Text =
+---+
Do what YOU think is right.

I have tapped mine firmly on the top of their head before, I raise my voice when they are doing something naughty or change the tone when they have disappointed me just like I would when talking to a human. A water spray has seen popular use here, but others think it is mean.
My cat now knows when he is doing something I disprove of as when I call his name he will answer with a tone very much like a child would and almost says "what?" in that innocent but agitated kind of way. It's sort of cute.


----------



## TrinityWitch (Sep 17, 2012)

No in cat language is hissing at them with meaning. You will find what ever they are doing they will stop straight away. If you have a stubbon one then grab the loose skin on the back of the neck and hiss in there face then let go. In time they learn that if you hiss it means NO! This way you are not causing them any pain, and only doing what there mum or other cats would do when they want them to stop.

Good luck

Blessed Be


----------



## Calvine (Aug 20, 2012)

MrsHolkie25 said:


> My kitten is almost 11 weeks old and loves to run around playing and pouncing he has tonnes of energy but this week he has been literally pouncing at everything and biting too he pounces at me and my husband's hands just when we're sitting on the sofa and tries to bite our wrists and fingers also when you got to stroke him he goes to nip you he also has a tendency to grab our legs when we're walking and his making big scratches on my 3yr old lb's legs when we first got him he was very playful but no biting or scratching and would be happy to be picked up and cuddled but barely lets me touch him at the moment not sure why his gone like this and also not sure what to do when he bites as "No Sunny" isn't working and when I pick him up and put him on the floor if his pounced at me on the sofa he just comes back and does it again!!
> Any suggestions please I really don't want him to do it to other people especially kids when they come over and want him to stop doing it with us and our son x


You could try a plant spray - not on full jet, but enough so he can feel it. It won't hurt him, but most cats don't like getting wet, and it will give him something else to think about when he has to start licking himself. My guess is that he will grow out of it.


----------



## MrsHolkie25 (Sep 3, 2012)

I've actually used the water spray its not a huge amount but does stop him although the blowing in his face has worked too but have been making time for structured play with him bought one of those fishing rod style hanging toys and he loves it! Goes wild with it has a mad 15-30 min play and then sleeps so now he goes for that instead of us it takes a bit of time but we are moving in the right direction thanks for all the advice x


----------



## dawnrosie (Oct 7, 2012)

Im having the same problem with my 8 week old Charlie, it seems im always telling him No and never getting any quality time just stroking him, he too has plenty of toys and i also dont do hand playing with him but my hands are so sore from his constant bites and scratches. He not an aggressive kitten and can be cuddly but if he settles on my lap i of course want to stroke him but he will just turn round and bite in play. Ill try the hissing thing and see if that helps


----------
+---+
Collected material =
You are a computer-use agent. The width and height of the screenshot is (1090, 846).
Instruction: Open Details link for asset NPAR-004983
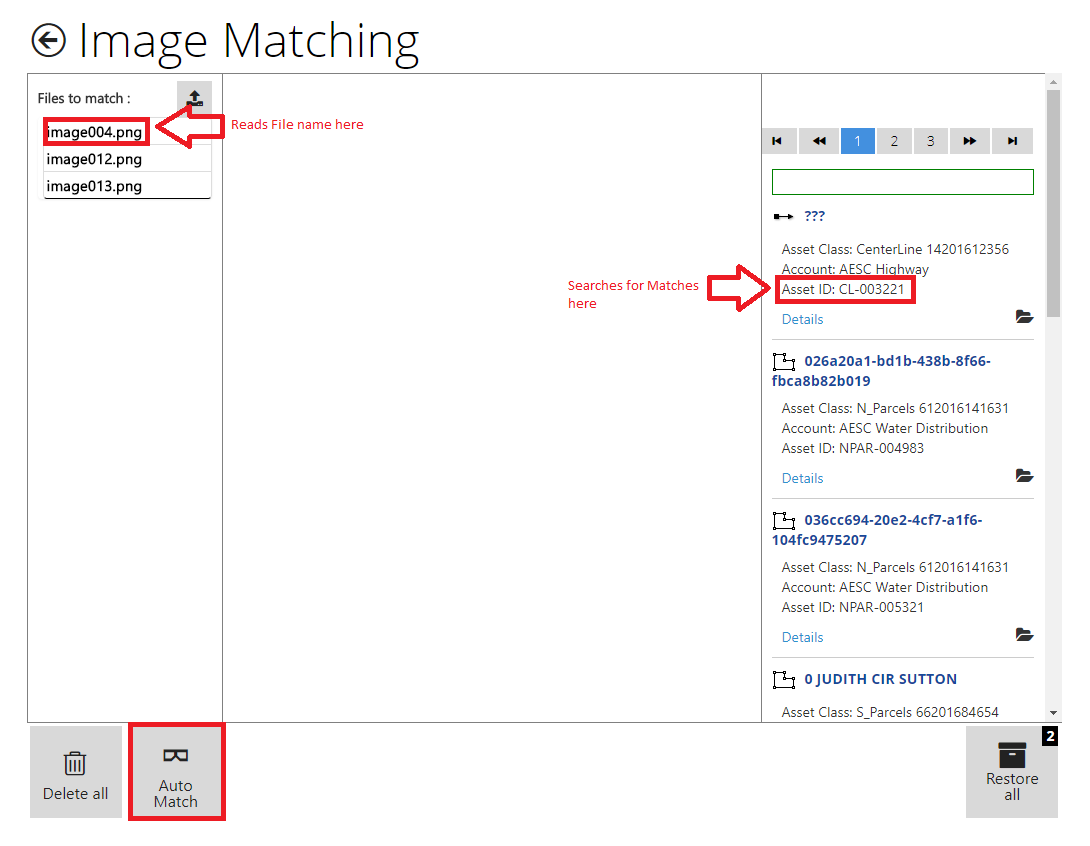pyautogui.click(x=802, y=478)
+---+
Stated goal 1 =
Reproduce the stretch of the kitten forum thread from "## MrsHolkie25 (Sep" through "(Oct 7, 2012)".
Stated goal 2 =
According to the kitten forum thread, what kind of toy did MrsHolkie25 buy for structured play?

Worked solution 1 =
## MrsHolkie25 (Sep 3, 2012)

I've actually used the water spray its not a huge amount but does stop him although the blowing in his face has worked too but have been making time for structured play with him bought one of those fishing rod style hanging toys and he loves it! Goes wild with it has a mad 15-30 min play and then sleeps so now he goes for that instead of us it takes a bit of time but we are moving in the right direction thanks for all the advice x


----------



## dawnrosie (Oct 7, 2012)

Worked solution 2 =
A fishing rod style hanging toy.